CONSIGNES:
1 - Indiquez si chacune des affirmations suivantes concorde avec le texte sur les transitions démographiques et urbaines, en répondant par oui ou par non et en citant les mots décisifs du texte. (a) Les femmes urbaines analphabètes ont une fécondité plus faible que les femmes rurales. (b) La ville a généralement bonne presse. (c) La transition démographique ne peut pas influer sur la transition urbaine.
2 - D'après le texte sur les transitions démographiques et urbaines, quel facteur a-t-on mis en relief comme le plus efficace de la baisse de la mortalité et de la fécondité ?
3 - Reprenez le texte sur les transitions démographiques et urbaines à la suite de sa dernière phrase.
+++ EXTRAIT CHOISI +++
Les transitions démographiques et urbaines sont intimement liées. À telle enseigne que l’on ne peut pas aborder les secondes, qui sont l’objet de cet ouvrage, sans passer par les premières. Dans les transitions démographiques, l’on a mis en relief, et à juste titre, les progrès de l’éducation, et notamment de l’éducation féminine, comme le facteur le plus efficace de la baisse de la mortalité (à tous les âges et pour les deux sexes) et de la fécondité ; en effet, les femmes instruites se marient plus tard (et moins intensément), ont plus volontiers recours au contrôle des naissances et souhaitent une progéniture moins abondante. Le rôle des transitions urbaines, le passage de la ville à la campagne ou des petites villes aux villes moyennes et aux métropoles, a été quelque peu occulté. Pourtant, les nombreuses opérations statistiques, enquêtes quantitatives ou qualitatives ont mis en lumière le rôle modernisateur de la ville et le fait que, à niveau d’éducation identique, il y avait un effet propre, autonome de la ville sur la transition démographique. Même analphabètes, les femmes urbaines ont une moindre fécondité que leurs consœurs restées rurales et subissent une moindre mortalité pour elles-mêmes et pour leurs enfants. Cette occultation peut s’expliquer par le fait que la ville a souvent mauvaise presse, au contraire de l’éducation : il n’est pas « politiquement correct » d’en montrer les effets bénéfiques.
Il est utile ici de préciser que si l’on compare l’état de la transition démographique, par exemple l’indice de fécondité ou l’espérance de vie à la naissance, avec la part de la population urbaine pour un pays ou un groupe de pays, on ne pourra que constater une très forte corrélation entre les indices. Mais il faut rester prudent, car si la transition urbaine rend compte de la transition démographique, celle-ci en retour peut bien influer sur la transition urbaine.
+++ EXTRAIT DE DONNÉES +++
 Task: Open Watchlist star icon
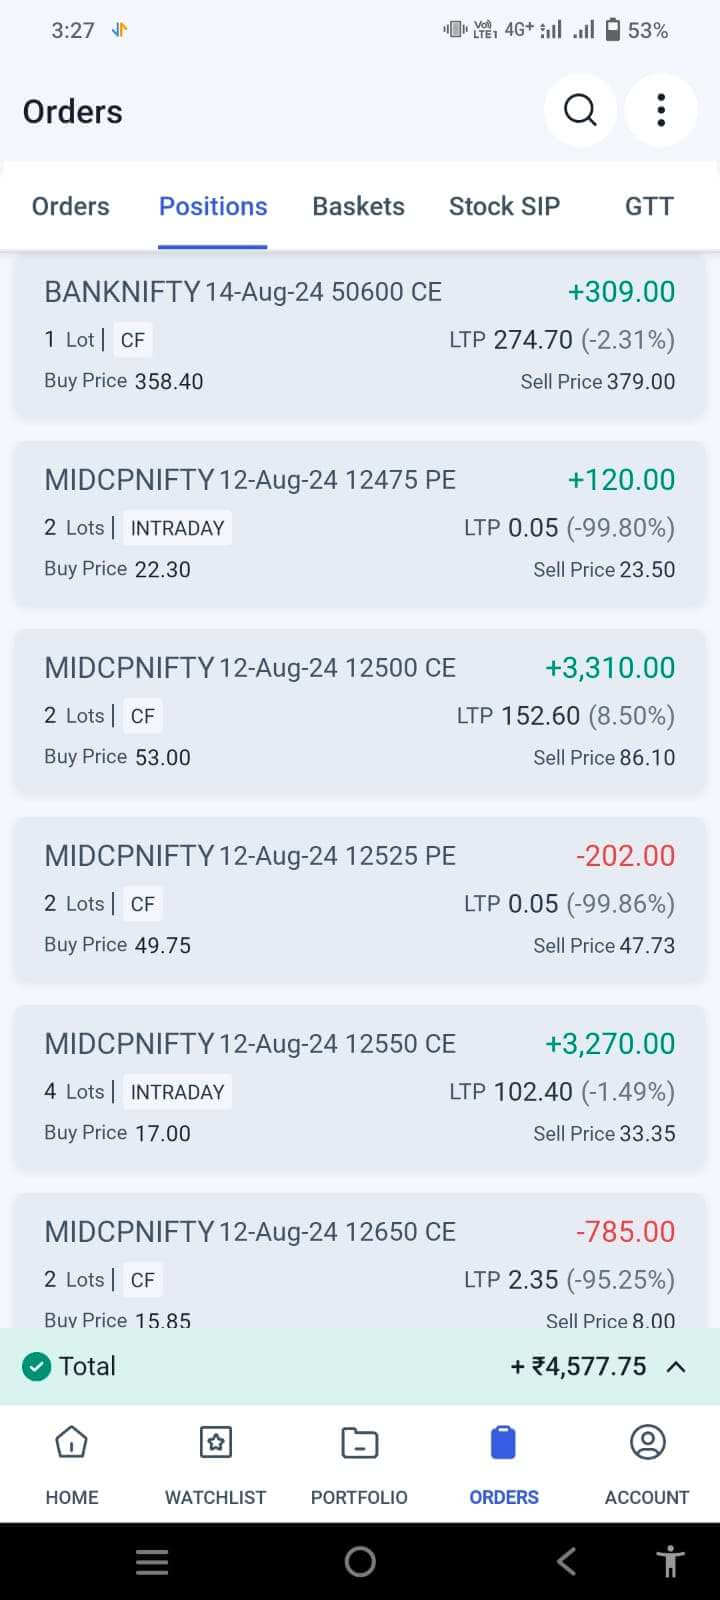(215, 1443)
+++
RÉPONSES:
1 -
(a) Oui : « Même analphabètes, les femmes urbaines ont une moindre fécondité que leurs consœurs restées rurales ».
(b) Non : « la ville a souvent mauvaise presse, au contraire de l’éducation ».
(c) Non : « celle-ci en retour peut bien influer sur la transition urbaine ».

2 - Les progrès de l’éducation, et notamment de l’éducation féminine.

3 -
Le sens et la portée de la transition démographique
au Maghreb et au Moyen-Orient
Le Maghreb et le Moyen-Orient connaissent-ils toujours des transitions démographiques vigoureuses ou celles-ci ont-elles cédé la place à des contre-transitions ? Les implications en sont nombreuses. Samuel Huntington, qui s’est illustré par le fameux Choc des civilisations, y a mis une forte composante démographique, comme pour la confrontation entre islam et chrétienté. La résurgence de l’islam serait nourrie par sa croissance démographique inouïe. Ce serait donc le cas pour les pays du Maghreb et du Moyen-Orient.
Les indicateurs démographiques tels que le nombre moyen d’enfants par femme pourraient démentir ces allégations. À titre d’exemple, la France a un indice de fécondité de 1,98, mais on pourrait dire que le Liban, où l’indice de fécondité n’est plus que de 1,6 (aussi bien pour les femmes de confession chrétienne que musulmane), est plus « moderne » que la France ! L’« explosion démographique » pourrait n’être qu’un mythe qui alimente le fantasme du « choc des civilisations ».
Le Maghreb et le Moyen-Orient sont hétérogènes et la démographie le montre bien. Des différences marquées existent entre le Maghreb et le Machrek. La fécondité a très fortement baissé au Maroc contrairement à la Syrie et à l’Égypte. Pourquoi ? Il y a de multiples explications mais l’une des raisons est l’ouverture sur une Europe malthusienne pour le Maghreb – par la migration internationale notamment –, alors que la Syrie et l’Égypte se sont orientées vers l’Arabie saoudite et les monarchies du Golfe qui furent hyper-natalistes.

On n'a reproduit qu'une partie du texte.